第3章 百亿少爷
姚臻面不改色,贴过去,一只手搭上梁既明肩膀,盯着他眼睛轻声问:“你才刚醒,额头上又不能碰水,真要去洗澡吗?我担心你一会儿在浴室里晕倒,也好,我跟你一起洗吧,乖,脱衣服。”
贴得太近了,梁既明几乎能感知到他呼吸间的热气,视线落在近在咫尺的这张脸上。
这位少爷确实长得极好,一双眼睛尤其。
眼型是标准的桃花眼,眼尾微微上挑,眸子里跳动着看似担忧实则不安分的光。
左颊颧骨上一颗小痣,很是灵动狡黠。
梁既明却并未被蛊惑,或者说他看着这张脸,虽然自美学角度上十分欣赏,情感上却无半分波动。
他还是不太相信姚臻嘴里说的他们之间的恋人关系,方才的话不过一次随意的试探。
“不必了,”须臾,他退开,“我自己能洗。”
姚臻目送他进浴室,关了门,得意笑开。
走着瞧,少爷我跟你慢慢玩。
梁既明洗完澡出来,姚臻已经让人送来晚餐,站在餐厅那头拖着嗓音喊他:“老婆,来吃东西。”

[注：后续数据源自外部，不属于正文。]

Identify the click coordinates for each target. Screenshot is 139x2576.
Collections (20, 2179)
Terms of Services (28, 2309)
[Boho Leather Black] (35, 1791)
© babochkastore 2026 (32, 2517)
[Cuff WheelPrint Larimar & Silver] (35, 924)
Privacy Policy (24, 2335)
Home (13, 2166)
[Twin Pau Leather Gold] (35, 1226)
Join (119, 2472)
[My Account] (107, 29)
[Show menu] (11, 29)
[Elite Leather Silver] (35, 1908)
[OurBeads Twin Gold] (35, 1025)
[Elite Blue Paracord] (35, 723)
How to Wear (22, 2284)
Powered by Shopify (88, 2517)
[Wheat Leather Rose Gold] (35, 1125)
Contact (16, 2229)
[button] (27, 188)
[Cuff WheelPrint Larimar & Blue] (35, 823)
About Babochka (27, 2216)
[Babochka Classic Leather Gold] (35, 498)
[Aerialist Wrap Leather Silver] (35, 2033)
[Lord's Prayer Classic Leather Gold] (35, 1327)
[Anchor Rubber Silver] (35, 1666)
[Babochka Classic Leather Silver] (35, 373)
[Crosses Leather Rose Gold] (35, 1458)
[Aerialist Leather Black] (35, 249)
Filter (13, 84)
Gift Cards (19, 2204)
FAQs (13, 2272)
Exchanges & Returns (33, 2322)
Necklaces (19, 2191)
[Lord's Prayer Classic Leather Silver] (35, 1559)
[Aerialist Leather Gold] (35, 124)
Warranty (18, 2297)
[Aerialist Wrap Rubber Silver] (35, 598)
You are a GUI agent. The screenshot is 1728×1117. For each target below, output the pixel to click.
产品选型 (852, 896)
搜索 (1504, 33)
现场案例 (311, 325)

梁既明没理人,环顾了一下这一整间套房,迈步走向客厅阳台,推门出去朝外看去。
前方是一片沙滩,再远一点的地方是不见尽头的海,风还在呼啸,推着海浪不断拍打岸边。
空气里弥漫着海的咸湿气息,分外黏腻。
梁既明定定看着眼前的景象,脑子里偶尔闪过几个片段,全是游艇触礁时触目惊心的断续画面。
再要细想,便只剩一片空白和神经钝痛。
身后响起抱怨声:“这么大的风,你一直站这里干嘛?吹得脑袋不痛吗?”
梁既明耷下眼,转身回去客厅,拉上了玻璃门。
姚臻站在一旁,貌似担忧地看着他。
梁既明回视过去,目光微滞,伸手,轻擦上他颊边的痣。
姚臻一愣,本能厌恶地侧头避开。
梁既明手指一顿,问他:“你躲什么?”
姚臻皱了下眉:“你干嘛摸我?”
“不能摸?”梁既明泰然问,“我们这种关系,摸一下也犯法?”
犯你个头,老子想打爆你的狗头。
大少爷腹诽着,生气道:“不能,你什么都不记得了,根本不想承认我们的关系,我凭什么让你摸?”
梁既明收回手,不摸也罢。
但姚臻的反应,究竟有几分真几分假,他确实有些拿不准。
坐上餐桌,各怀心思。
梁既明喝着汤,问:“我的全名叫什么,做什么的?这里是什么地方?我的身份证件在哪?”
姚臻随口诌道:“梁大明,你本来是我的保镖,我俩谈上了,被我爸发现,把我逐出家门,流放来这里。这里是东南亚的翡静岛,你的护照你昨天随身带出去估计也掉海里了,这边补办不了,以后再说。”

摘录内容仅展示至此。